| Material for this task |

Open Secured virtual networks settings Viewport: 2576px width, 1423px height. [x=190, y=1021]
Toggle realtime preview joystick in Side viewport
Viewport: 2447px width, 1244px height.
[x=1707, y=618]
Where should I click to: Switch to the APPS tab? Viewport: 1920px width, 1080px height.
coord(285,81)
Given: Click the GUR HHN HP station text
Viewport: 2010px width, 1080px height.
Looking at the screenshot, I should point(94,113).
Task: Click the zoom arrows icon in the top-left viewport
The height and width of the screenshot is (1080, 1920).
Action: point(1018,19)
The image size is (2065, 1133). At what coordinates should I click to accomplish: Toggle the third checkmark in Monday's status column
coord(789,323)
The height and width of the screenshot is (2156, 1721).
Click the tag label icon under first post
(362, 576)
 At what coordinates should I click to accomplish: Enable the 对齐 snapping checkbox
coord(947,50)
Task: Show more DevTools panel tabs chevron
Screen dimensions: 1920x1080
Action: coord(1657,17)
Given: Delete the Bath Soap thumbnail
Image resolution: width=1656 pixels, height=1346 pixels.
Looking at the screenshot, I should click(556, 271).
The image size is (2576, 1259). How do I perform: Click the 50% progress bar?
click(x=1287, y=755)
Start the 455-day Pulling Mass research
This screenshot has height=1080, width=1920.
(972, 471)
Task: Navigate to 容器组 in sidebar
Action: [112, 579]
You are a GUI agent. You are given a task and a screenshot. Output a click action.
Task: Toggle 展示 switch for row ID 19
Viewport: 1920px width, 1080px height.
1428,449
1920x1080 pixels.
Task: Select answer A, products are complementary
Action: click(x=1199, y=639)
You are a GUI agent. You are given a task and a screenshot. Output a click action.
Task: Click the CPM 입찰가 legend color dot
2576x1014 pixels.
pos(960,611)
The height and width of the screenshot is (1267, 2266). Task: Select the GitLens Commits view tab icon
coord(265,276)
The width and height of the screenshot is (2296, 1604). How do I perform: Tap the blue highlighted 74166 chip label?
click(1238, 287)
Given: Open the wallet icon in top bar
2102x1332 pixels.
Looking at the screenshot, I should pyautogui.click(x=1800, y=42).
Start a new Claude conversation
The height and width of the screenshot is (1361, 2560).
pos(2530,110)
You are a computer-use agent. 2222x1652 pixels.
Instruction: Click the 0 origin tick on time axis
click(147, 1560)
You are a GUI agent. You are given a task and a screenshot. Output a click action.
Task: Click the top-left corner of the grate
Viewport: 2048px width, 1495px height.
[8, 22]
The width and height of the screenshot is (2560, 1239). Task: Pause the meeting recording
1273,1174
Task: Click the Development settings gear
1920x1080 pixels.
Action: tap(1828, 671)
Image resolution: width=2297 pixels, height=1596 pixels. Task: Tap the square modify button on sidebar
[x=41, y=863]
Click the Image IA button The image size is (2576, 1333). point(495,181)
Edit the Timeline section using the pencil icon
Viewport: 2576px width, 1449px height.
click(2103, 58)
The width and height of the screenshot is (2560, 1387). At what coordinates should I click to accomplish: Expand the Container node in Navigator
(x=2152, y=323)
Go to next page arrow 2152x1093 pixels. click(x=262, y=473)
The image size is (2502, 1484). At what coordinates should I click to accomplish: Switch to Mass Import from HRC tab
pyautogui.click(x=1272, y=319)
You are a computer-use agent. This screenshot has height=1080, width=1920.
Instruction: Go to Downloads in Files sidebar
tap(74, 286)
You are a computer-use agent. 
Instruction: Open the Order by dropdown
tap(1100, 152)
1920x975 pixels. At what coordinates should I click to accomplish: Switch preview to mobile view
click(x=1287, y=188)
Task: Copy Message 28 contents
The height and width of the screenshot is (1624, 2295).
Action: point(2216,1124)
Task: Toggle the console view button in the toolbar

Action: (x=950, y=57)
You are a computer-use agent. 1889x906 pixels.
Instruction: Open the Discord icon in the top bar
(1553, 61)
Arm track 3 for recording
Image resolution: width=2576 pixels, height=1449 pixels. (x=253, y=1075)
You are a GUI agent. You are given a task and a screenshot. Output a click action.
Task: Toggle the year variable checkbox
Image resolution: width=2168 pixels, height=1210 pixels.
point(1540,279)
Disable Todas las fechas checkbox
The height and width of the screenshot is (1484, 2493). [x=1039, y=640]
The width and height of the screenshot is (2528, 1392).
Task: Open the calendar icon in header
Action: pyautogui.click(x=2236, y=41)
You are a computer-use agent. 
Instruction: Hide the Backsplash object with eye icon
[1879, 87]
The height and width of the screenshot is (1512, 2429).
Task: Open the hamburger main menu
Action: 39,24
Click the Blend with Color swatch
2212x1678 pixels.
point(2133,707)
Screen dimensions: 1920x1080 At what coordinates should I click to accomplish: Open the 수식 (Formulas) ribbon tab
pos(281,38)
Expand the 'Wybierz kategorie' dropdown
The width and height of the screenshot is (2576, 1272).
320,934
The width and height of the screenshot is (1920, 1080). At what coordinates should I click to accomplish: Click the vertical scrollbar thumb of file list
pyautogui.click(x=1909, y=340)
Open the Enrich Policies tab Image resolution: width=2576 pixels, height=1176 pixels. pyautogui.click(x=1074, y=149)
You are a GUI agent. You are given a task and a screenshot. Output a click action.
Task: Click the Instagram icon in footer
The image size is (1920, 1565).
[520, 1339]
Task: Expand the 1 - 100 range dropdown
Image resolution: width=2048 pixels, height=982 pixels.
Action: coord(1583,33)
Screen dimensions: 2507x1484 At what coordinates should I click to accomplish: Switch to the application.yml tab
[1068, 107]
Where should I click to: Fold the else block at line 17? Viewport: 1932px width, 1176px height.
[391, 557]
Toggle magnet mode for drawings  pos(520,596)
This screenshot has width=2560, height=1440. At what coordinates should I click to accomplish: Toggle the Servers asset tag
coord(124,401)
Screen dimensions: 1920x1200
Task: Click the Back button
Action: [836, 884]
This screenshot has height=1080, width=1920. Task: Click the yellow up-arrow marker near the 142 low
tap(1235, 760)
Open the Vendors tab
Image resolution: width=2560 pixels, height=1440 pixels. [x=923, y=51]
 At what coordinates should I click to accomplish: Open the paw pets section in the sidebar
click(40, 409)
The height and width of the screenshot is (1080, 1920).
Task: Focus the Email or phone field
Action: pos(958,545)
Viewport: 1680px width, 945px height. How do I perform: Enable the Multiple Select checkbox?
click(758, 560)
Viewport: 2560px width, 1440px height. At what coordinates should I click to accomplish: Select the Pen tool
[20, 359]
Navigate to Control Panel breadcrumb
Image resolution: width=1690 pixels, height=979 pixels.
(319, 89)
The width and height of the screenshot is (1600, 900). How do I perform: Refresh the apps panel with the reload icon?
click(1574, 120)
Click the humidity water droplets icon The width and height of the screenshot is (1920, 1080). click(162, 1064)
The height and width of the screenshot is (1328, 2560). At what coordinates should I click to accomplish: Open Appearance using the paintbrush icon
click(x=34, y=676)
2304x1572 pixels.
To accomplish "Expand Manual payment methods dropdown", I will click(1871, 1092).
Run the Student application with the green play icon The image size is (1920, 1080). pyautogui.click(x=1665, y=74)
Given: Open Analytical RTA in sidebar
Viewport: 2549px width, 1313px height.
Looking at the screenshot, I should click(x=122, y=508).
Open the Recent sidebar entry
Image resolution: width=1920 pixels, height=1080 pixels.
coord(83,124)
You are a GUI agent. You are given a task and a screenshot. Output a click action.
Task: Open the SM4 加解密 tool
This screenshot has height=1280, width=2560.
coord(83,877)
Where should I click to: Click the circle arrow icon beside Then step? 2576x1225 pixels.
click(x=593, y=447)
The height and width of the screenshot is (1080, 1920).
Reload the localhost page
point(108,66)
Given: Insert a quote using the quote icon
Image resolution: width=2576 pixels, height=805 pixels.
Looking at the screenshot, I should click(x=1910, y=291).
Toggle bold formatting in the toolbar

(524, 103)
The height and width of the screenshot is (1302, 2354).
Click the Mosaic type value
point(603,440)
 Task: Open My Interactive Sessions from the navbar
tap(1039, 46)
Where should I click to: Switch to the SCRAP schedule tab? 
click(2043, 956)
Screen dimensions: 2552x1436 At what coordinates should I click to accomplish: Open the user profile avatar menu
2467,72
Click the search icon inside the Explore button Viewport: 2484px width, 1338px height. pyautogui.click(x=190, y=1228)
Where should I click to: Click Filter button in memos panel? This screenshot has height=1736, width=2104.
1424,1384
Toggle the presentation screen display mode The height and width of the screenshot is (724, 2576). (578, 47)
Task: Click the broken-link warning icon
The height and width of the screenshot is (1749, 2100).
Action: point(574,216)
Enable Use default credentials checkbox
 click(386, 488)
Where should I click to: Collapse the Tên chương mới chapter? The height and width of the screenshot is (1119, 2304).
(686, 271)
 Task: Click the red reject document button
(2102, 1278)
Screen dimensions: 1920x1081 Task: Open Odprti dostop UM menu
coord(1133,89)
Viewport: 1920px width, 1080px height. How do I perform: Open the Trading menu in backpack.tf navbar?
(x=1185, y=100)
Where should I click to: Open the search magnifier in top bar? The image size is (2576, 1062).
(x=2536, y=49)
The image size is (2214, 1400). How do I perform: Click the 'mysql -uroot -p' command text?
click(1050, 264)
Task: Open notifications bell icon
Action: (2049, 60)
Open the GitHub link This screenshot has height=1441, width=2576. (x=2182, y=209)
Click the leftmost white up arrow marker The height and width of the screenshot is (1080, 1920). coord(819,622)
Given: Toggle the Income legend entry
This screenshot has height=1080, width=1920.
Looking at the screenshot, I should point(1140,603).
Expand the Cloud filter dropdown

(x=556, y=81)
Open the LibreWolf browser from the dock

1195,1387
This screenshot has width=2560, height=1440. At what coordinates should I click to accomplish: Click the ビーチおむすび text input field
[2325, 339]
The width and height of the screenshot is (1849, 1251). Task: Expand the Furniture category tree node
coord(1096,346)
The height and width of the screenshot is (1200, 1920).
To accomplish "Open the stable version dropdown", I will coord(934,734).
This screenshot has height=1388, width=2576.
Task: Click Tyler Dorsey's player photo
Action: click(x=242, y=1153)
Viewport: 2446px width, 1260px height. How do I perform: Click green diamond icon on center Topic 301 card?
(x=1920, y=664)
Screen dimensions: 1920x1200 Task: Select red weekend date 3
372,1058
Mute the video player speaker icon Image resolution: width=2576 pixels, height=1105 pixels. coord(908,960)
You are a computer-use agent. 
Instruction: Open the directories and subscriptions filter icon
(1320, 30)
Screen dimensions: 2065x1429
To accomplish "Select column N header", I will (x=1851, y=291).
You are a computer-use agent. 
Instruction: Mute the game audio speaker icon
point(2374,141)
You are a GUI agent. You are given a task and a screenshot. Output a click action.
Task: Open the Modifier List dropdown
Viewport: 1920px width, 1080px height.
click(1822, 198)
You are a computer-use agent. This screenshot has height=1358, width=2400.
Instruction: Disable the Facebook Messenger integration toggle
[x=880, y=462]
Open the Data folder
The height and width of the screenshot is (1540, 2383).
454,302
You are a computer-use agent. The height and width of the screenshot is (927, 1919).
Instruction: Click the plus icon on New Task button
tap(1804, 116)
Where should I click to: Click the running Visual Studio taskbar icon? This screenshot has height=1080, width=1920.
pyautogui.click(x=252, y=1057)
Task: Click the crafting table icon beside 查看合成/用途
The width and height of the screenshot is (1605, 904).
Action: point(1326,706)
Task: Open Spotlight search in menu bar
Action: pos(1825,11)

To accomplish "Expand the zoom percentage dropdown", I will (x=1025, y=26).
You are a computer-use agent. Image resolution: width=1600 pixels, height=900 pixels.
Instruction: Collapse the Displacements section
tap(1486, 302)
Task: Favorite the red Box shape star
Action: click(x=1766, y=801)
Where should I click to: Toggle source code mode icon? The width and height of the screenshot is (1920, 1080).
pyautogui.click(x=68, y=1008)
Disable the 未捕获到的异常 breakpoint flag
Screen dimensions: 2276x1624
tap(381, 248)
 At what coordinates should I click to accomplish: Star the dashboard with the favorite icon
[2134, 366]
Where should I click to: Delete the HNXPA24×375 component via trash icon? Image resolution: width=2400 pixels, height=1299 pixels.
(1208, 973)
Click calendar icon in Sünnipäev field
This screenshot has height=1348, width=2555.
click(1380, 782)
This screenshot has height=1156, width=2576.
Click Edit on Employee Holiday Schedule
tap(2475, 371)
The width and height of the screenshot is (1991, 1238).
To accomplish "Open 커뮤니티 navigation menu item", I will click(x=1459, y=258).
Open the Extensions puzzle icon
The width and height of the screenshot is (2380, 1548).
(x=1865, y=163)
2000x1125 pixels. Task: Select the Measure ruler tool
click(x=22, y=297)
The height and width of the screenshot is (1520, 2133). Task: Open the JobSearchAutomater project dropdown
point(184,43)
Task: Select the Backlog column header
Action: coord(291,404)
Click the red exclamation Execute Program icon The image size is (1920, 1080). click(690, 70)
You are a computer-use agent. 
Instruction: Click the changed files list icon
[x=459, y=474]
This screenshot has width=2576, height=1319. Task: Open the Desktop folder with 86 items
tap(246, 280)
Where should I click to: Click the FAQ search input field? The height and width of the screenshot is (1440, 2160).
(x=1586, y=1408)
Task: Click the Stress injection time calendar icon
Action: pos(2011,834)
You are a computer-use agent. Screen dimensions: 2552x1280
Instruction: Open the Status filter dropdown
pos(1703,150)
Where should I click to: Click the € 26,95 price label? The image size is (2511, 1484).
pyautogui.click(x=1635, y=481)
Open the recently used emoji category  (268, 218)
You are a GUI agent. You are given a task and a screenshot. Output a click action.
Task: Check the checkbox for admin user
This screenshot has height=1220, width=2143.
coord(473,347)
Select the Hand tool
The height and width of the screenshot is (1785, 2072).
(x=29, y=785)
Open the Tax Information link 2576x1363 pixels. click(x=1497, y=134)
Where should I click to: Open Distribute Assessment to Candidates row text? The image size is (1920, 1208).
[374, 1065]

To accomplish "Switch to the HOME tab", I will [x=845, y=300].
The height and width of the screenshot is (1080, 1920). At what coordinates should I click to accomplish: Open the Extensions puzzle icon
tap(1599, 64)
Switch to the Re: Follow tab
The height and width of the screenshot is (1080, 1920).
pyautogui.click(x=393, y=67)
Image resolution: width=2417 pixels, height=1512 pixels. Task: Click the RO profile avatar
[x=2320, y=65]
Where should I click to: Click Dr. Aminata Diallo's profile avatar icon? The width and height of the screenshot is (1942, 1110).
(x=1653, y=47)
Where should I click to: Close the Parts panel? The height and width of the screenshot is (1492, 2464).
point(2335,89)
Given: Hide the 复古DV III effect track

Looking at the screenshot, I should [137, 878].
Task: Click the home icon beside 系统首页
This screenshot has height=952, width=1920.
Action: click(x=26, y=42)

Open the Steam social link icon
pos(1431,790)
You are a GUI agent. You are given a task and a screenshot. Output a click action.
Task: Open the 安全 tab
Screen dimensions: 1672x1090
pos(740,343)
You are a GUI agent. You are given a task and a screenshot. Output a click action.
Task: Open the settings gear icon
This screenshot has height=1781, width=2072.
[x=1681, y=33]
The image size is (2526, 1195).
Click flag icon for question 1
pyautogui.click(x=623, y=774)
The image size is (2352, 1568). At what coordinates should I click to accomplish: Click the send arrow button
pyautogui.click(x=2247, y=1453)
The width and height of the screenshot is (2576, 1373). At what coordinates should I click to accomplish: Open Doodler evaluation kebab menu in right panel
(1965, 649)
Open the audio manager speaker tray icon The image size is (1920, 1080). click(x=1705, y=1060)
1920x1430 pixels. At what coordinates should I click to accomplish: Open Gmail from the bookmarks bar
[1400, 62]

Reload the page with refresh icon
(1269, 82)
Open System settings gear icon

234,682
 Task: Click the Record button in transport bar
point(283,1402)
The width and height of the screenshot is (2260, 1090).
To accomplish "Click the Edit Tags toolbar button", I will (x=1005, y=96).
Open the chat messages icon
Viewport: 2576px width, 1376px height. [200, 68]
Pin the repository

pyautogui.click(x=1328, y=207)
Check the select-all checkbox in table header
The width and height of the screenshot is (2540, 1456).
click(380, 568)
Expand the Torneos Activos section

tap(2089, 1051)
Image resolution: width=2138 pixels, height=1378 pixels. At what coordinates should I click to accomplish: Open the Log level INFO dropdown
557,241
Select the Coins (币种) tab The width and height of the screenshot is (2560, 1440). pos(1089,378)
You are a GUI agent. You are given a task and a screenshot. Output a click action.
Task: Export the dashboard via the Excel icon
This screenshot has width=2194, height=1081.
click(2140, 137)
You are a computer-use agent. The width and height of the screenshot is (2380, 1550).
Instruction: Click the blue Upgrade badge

| Instructions for the task |
Copy every line of the material above in which the string "entry" can be found.

| Task response |
Open the Recent sidebar entry
Given: Toggle the Income legend entry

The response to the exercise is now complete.